Usually we don't know A so we start by lr = 0.01 or 0.001, use adaptive optimizers like Adam and RMSProp or use learning rate schedules.

**Task -** Implement a neuron that can learn a linear relationship y = mx + c from scratch.

In [45]:
#Training Data

x = torch.tensor([1,2,3,4,5,6], dtype = torch.float)
y = torch.tensor([15,25,35,45,55,65], dtype = torch.float)

#Starting weights
w = torch.randn(1, requires_grad=True)
b = torch.randn(1, requires_grad=True)

print(w)

#Hyperparameter
lr = 0.001

#Training Loop
for epoch in range(1000):
  prediction = w*x + b #The model has exactly 1 feature so taking w as a single number is fine.
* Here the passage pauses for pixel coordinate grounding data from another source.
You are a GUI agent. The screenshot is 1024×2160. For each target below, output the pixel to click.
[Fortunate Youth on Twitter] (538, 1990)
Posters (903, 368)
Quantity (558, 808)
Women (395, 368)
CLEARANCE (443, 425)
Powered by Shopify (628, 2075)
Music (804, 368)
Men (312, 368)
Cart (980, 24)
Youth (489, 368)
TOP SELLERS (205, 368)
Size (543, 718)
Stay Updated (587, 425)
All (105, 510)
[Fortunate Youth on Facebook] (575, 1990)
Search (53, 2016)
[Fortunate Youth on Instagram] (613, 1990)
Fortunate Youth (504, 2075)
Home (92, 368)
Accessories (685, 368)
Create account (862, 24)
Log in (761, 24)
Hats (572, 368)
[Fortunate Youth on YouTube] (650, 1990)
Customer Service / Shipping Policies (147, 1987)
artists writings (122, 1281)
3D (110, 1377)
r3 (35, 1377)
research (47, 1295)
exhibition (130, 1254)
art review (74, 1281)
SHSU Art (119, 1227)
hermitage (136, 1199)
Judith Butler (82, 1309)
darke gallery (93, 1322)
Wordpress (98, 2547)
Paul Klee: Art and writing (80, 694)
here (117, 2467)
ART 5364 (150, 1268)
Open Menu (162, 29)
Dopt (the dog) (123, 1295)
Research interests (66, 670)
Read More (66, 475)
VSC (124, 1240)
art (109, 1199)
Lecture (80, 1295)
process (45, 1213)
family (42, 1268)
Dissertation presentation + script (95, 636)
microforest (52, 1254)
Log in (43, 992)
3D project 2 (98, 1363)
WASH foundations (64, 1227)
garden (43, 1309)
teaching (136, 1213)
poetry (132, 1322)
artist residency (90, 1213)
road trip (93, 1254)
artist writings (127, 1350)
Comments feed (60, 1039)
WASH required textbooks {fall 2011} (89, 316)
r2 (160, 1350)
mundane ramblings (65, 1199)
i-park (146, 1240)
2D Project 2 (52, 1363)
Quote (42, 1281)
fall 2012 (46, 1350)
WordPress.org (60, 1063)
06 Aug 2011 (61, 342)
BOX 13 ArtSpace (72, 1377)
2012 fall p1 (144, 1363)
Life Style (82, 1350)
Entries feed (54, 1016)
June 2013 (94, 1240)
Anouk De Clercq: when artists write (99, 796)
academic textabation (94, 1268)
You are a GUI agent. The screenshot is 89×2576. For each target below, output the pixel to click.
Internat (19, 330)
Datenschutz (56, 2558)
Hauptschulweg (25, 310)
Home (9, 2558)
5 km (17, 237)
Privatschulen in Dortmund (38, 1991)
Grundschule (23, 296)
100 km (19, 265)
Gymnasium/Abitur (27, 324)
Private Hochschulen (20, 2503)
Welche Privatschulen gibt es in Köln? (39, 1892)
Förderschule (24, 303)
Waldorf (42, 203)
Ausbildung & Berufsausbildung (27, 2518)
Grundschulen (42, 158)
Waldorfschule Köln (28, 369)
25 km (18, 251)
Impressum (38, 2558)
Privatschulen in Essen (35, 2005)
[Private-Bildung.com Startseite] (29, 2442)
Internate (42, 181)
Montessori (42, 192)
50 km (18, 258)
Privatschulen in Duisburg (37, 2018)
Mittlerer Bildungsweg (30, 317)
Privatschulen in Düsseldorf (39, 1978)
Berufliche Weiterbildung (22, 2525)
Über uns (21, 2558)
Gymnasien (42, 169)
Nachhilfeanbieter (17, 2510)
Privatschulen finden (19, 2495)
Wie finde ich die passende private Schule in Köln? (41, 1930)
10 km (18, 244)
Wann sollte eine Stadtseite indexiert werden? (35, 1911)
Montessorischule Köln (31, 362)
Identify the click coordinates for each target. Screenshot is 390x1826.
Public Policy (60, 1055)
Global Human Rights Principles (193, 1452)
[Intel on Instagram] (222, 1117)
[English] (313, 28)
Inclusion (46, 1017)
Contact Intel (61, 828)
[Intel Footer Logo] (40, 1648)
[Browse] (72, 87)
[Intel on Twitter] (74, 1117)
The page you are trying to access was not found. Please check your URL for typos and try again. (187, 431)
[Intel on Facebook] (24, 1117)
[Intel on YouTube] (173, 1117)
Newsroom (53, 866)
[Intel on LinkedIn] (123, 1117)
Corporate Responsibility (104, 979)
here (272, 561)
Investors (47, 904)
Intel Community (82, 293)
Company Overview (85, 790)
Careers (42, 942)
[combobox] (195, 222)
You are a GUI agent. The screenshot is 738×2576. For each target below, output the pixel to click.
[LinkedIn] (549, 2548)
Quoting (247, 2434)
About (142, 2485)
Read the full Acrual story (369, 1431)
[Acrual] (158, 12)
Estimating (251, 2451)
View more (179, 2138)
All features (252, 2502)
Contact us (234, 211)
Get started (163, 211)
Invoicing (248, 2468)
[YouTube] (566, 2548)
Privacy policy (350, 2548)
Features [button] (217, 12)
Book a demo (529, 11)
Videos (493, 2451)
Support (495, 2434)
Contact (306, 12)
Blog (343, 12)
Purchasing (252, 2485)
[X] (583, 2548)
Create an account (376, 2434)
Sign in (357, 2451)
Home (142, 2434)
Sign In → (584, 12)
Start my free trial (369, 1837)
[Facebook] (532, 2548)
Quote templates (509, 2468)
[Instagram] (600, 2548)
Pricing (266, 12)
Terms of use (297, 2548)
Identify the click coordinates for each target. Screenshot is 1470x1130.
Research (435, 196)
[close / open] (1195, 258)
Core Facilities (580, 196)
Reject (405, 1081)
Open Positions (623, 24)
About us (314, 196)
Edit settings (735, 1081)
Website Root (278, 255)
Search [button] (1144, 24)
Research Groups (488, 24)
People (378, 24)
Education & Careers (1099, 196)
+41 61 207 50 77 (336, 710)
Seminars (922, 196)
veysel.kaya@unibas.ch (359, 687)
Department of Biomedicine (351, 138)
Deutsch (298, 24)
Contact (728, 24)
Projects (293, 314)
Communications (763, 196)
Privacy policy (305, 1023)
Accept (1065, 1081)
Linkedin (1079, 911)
Else take it as a vector with size = input features and do dot product instead.
  loss = ((prediction - y)**2).mean()
  loss.backward()
  with torch.no_grad():
    w -= lr*w.grad
    b -= lr*b.grad
    w.grad.zero_()
    b.grad.zero_()
  if epoch % 100 == 0:
    print(f"Epoch: {epoch}, Loss: {loss.item()}")

tensor([-0.0337], requires_grad=True)
Epoch: 0, Loss: 1969.27783203125
Epoch: 100, Loss: 4.903125286102295
Epoch: 200, Loss: 1.8078700304031372
Epoch: 300, Loss: 1.6764503717422485
Epoch: 400, Loss: 1.5584176778793335
Epoch: 500, Loss: 1.4487032890319824
Epoch: 600, Loss: 1.346713900566101
Epoch: 700, Loss: 1.2519042491912842
Epoch: 800, Loss: 1.1637693643569946
Epoch: 900, Loss: 1.081840991973877


In [46]:
print(prediction)
print(y)

tensor([13.2472, 23.7814, 34.3156, 44.8498, 55.3840, 65.9182],
       grad_fn=<AddBackward0>)
tensor([15., 25., 35., 45., 55., 65.])


# **MAKING PREDICTIONS**

In [53]:
neuron = nn.Sequential(
    nn.Linear(3,1)
)

x = torch.tensor([
    [1,2,3],
    [0.5, 1.5, 2.5],
    [10, 11, 12],
    [101,102,103],
    [1.21, 2.21, 3.21]
], dtype = torch.float)

y = torch.tensor([
    [6],
    [4.5],
    [33],
    [306],
    [6.63]
])

loss = nn.MSELoss()
optimizer = optim.SGD(neuron.parameters(), lr = 0.0001)

for epoch in range(1000):
  predictions = neuron(x)
  loss_val = loss(predictions, y)
  optimizer.zero_grad()
  loss_val.backward()
  optimizer.step()

  if epoch % 100 == 0:
    print(f"Epoch: {epoch}, Loss: {loss_val.item()}")

print(neuron(x))

Epoch: 0, Loss: 25256.03125
Epoch: 100, Loss: 0.45262080430984497
Epoch: 200, Loss: 0.41453108191490173
Epoch: 300, Loss: 0.3796462416648865
Epoch: 400, Loss: 0.3476983308792114
Epoch: 500, Loss: 0.31843769550323486
Epoch: 600, Loss: 0.29163965582847595
Epoch: 700, Loss: 0.26709598302841187
Epoch: 800, Loss: 0.2446199208498001
Epoch: 900, Loss: 0.22403264045715332
tensor([[  6.5173],
        [  5.0203],
        [ 33.4636],
        [305.9207],
        [  7.1461]], grad_fn=<AddmmBackward0>)


In [56]:
class spamNeuron(nn.Module):
  def __init__(self, input_num):
    super().__init__()
    self.linear = nn.Linear(input_num, 1)
    self.activation = nn.Sigmoid()

  def forward(self, x):
    logit = self.linear(x)
    prediction = self.activation(logit)
    return prediction

In [71]:
spam_detector = spamNeuron(100)

email = torch.randn(1, 100)

prediction = spam_detector(email)

if prediction > 0.5:
  print("Spam")
else:
  print("Not Spam")

Spam


**Note -** When making predictions use torch.no_grad() to disable gradient computation. This is because during training, PyTorch computes gradients and stores the entire computation graph in memory. Explictly asking it not to compute it saves this storage.